(Beginning of Records supplied)
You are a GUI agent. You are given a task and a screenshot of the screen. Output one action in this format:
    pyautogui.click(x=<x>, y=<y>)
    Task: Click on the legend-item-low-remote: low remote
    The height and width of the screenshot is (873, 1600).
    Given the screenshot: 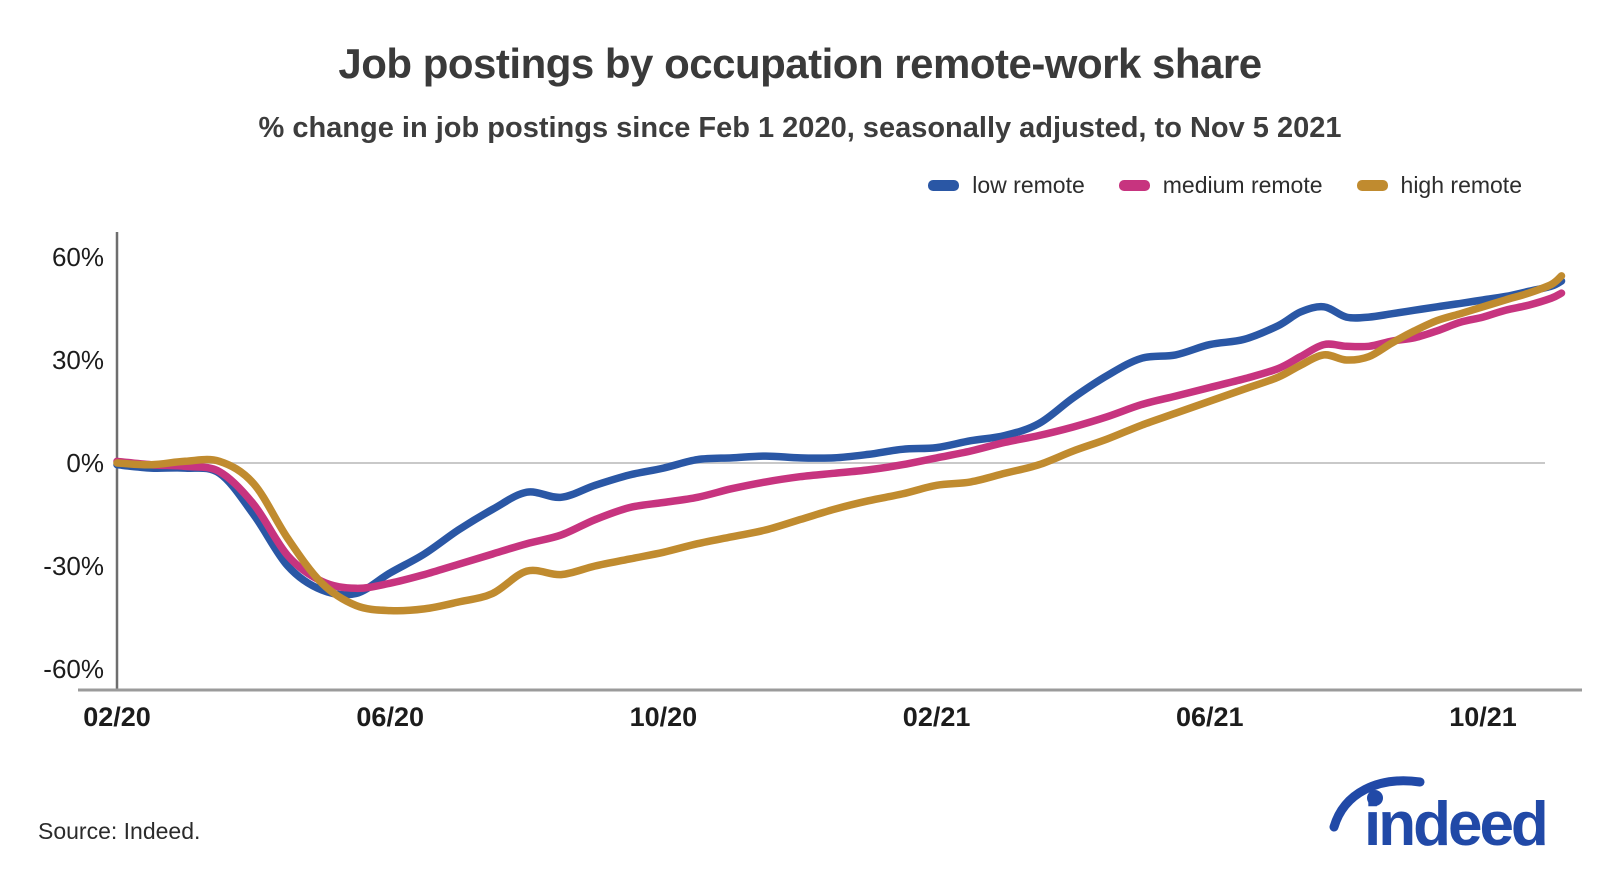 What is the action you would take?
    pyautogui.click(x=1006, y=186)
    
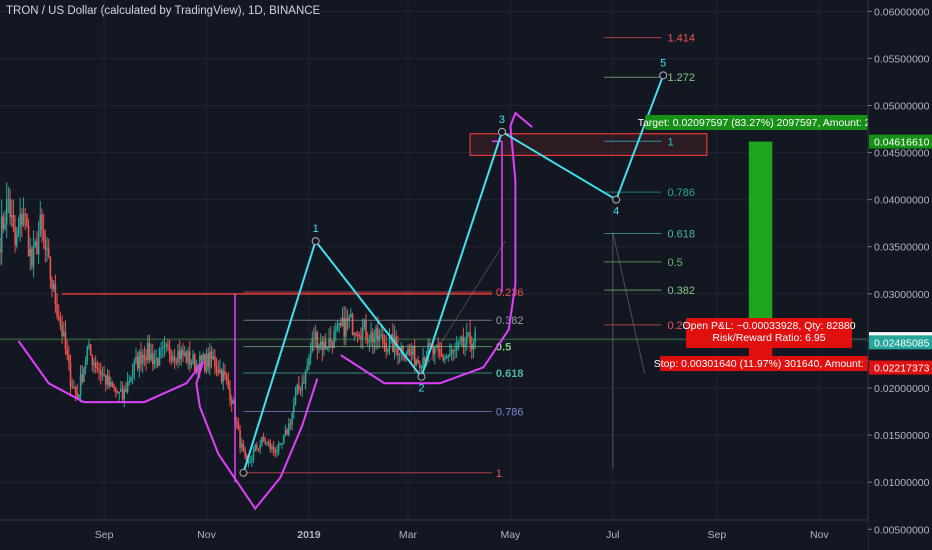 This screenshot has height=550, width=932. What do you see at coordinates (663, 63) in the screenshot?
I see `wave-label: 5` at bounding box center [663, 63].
(End of Records supplied)
» **Work required**
Print, unchanged, the stretch of entries from their first line through the line that contains "The height and", and nothing else.

» **Your response**
You are a GUI agent. You are given a task and a screenshot of the screen. Output one action in this format:
    pyautogui.click(x=<x>, y=<y>)
    Task: Click on the legend-item-low-remote: low remote
    The height and width of the screenshot is (873, 1600).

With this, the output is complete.